Last Updated on July 1, 2025 by BVN
Overview: Black America is flexing nearly two trillion dollars in buying power this year, but the average Black-owned employer business still pulls in barely a million a year. The article highlights the importance of supporting local businesses rather than celebrity brands, which can make 500-plus times what the average Black-owned shop does. It also suggests paying the sticker price, boosting free marketing, and holding giants accountable for the gap between Black-owned businesses and celebrity brands. The article concludes that support in our community isn’t a discount, it’s an intentional decision to treat our own expertise like the luxury it is.
Dorian Southall
Support Isn’t a Selfie—It’s a Choice (and Sometimes a Check)
I learned what real support tastes like long before I could julienne an onion.

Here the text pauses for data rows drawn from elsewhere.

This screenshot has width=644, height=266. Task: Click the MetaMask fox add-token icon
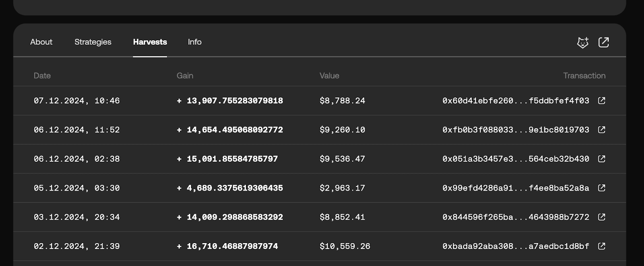coord(582,42)
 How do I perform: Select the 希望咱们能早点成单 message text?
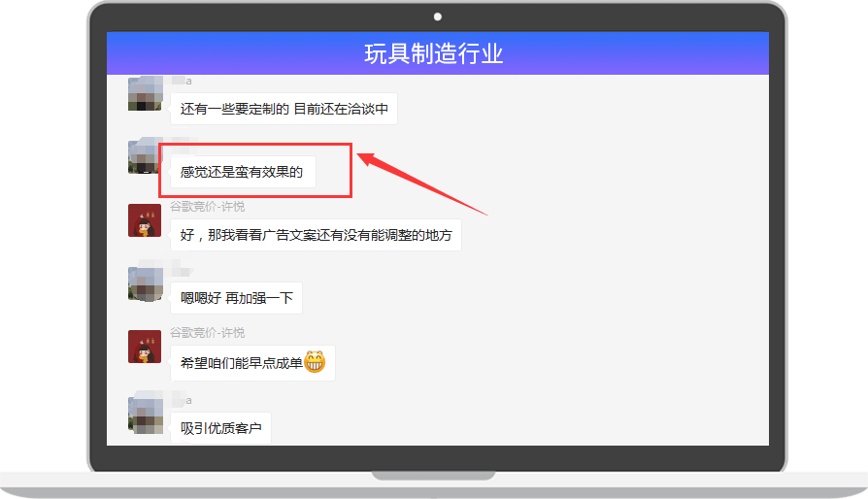coord(242,363)
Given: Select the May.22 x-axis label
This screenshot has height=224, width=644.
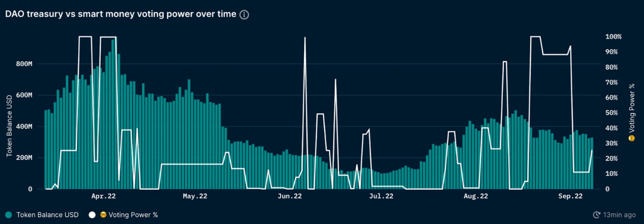Looking at the screenshot, I should click(x=195, y=196).
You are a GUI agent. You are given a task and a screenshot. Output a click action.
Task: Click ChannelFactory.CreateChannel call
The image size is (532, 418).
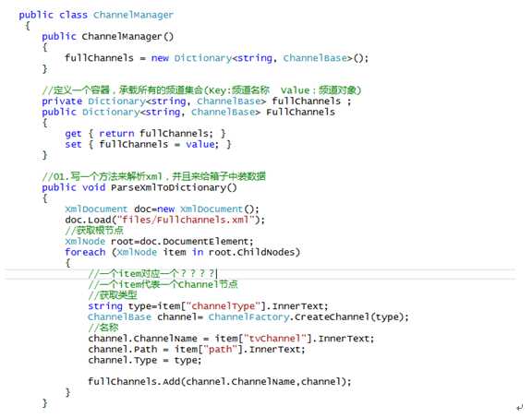pos(308,316)
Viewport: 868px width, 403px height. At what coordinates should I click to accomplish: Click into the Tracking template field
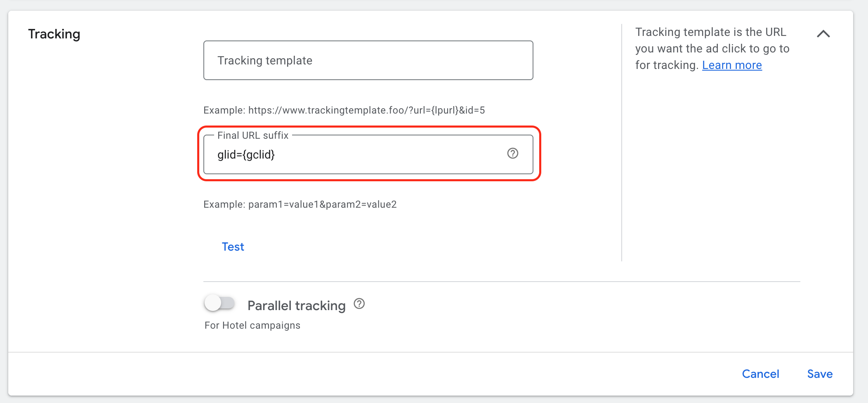(368, 60)
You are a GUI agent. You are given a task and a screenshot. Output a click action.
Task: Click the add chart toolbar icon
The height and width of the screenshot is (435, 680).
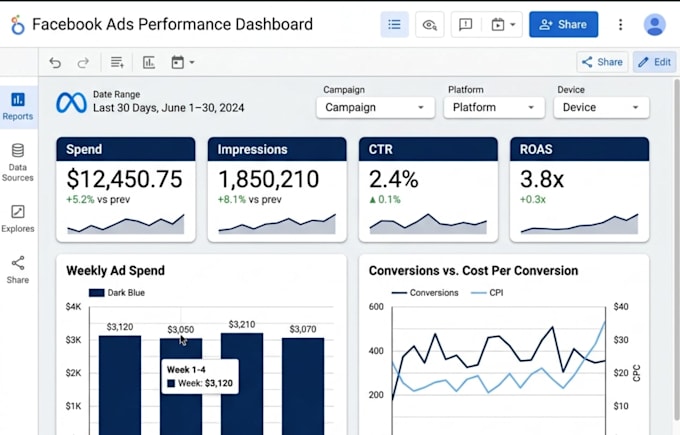tap(149, 62)
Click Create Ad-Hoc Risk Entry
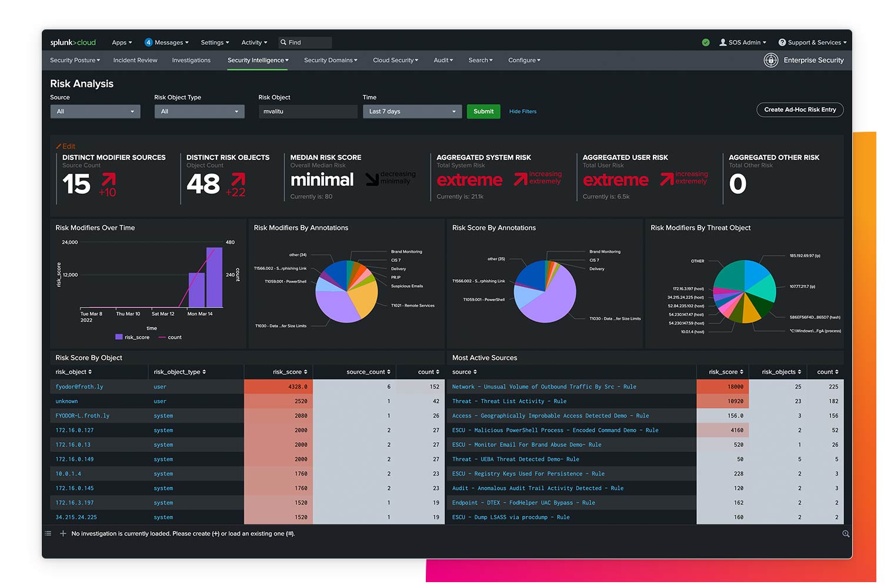 [799, 109]
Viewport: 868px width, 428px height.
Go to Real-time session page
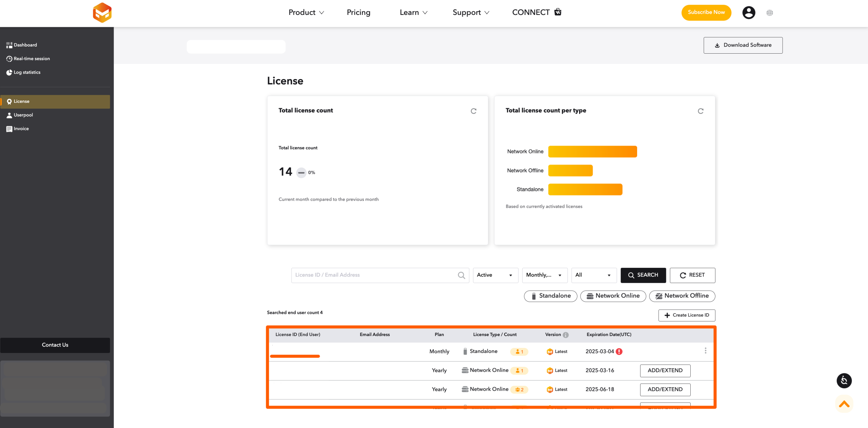(x=32, y=59)
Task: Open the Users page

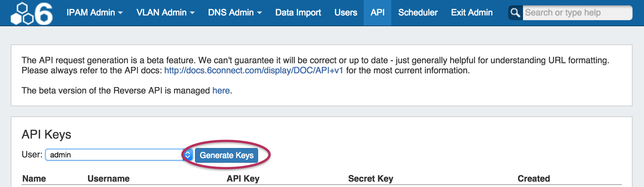Action: point(346,13)
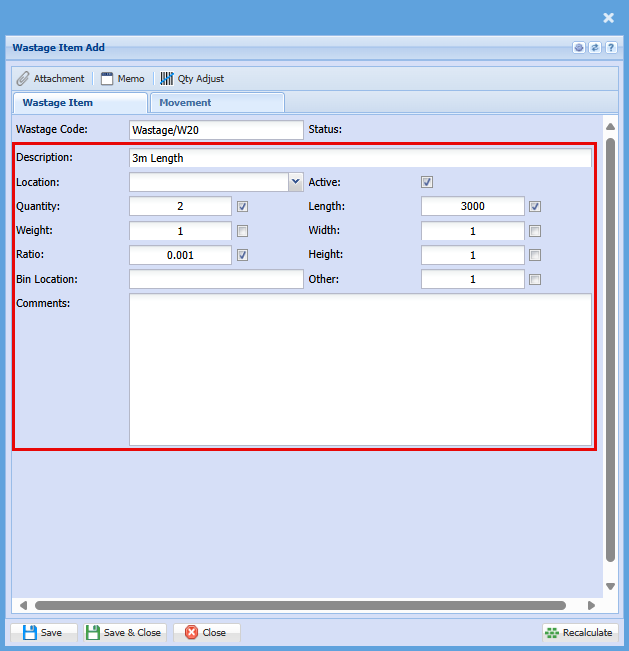
Task: Enable the Width checkbox
Action: click(535, 231)
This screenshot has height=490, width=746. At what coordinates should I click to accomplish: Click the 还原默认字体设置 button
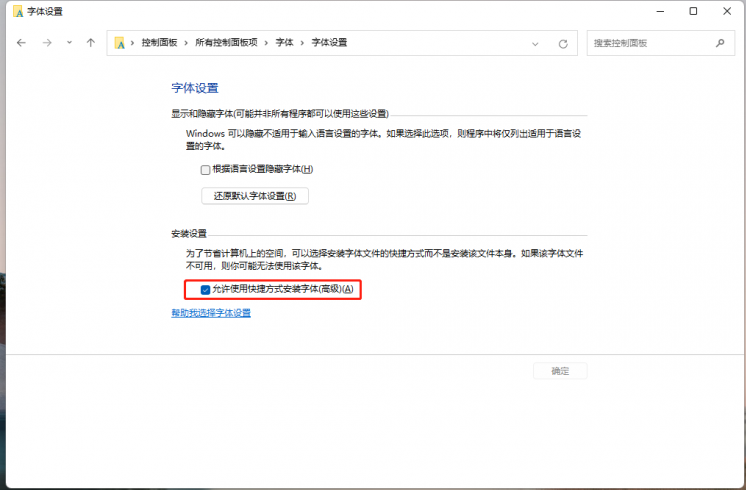click(x=255, y=196)
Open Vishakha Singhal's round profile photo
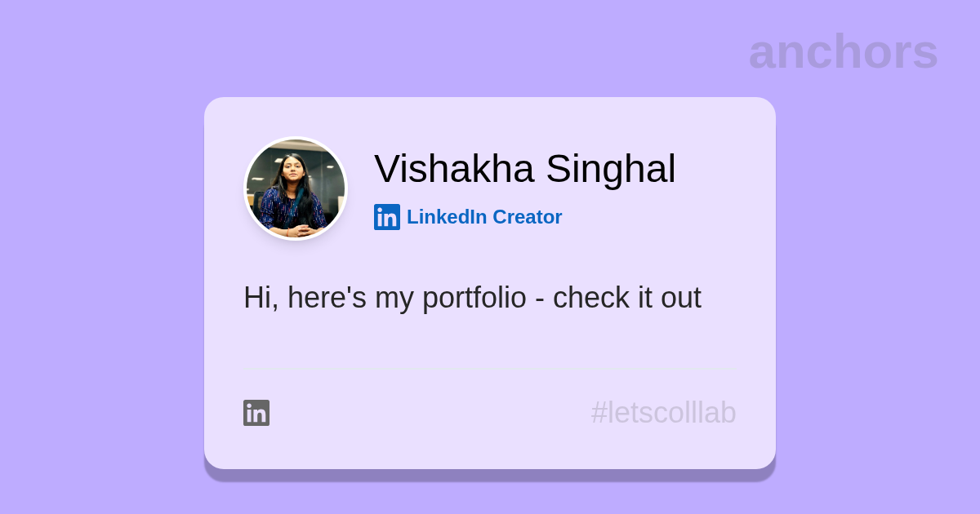 (296, 188)
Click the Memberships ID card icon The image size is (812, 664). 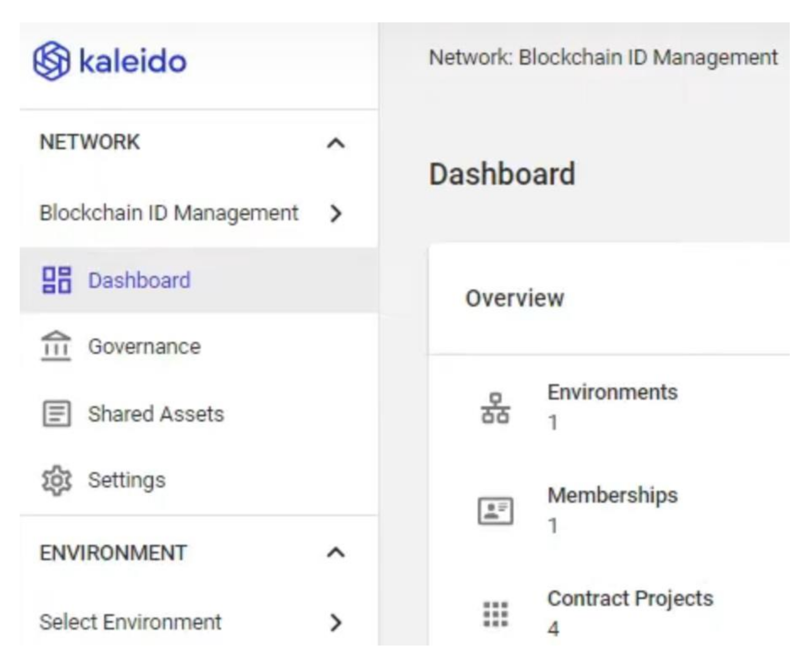click(x=495, y=511)
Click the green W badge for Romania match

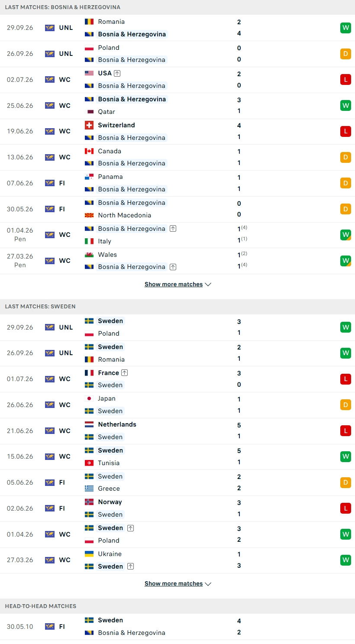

It was my mama doubling the collards for a neighbor who was short on groceries, my Marine brothers covering each other’s six when the heat was on, and the aunties passing the plate before they fixed their own. Support was steady, unfussy, and yes—it came at full price.
Two Wallets, One Community
Black America is flexing nearly two trillion dollars in buying power this year, but the average Black-owned employer business still pulls in barely a million a year. Meanwhile, Rihanna’s Fenty Beauty alone cleared well north of half a billion. Do the math: One celebrity brand makes 500-plus times what the average Black-owned shop does. That gap isn’t macroeconomics—it’s dinner-table decisions piling up.
The “Hook-Up” Hang-Up
Here’s where it stings. Inside our circle, we’ll slide into the DMs with:
“Cousin, can you bless me with that friends-and-family price?”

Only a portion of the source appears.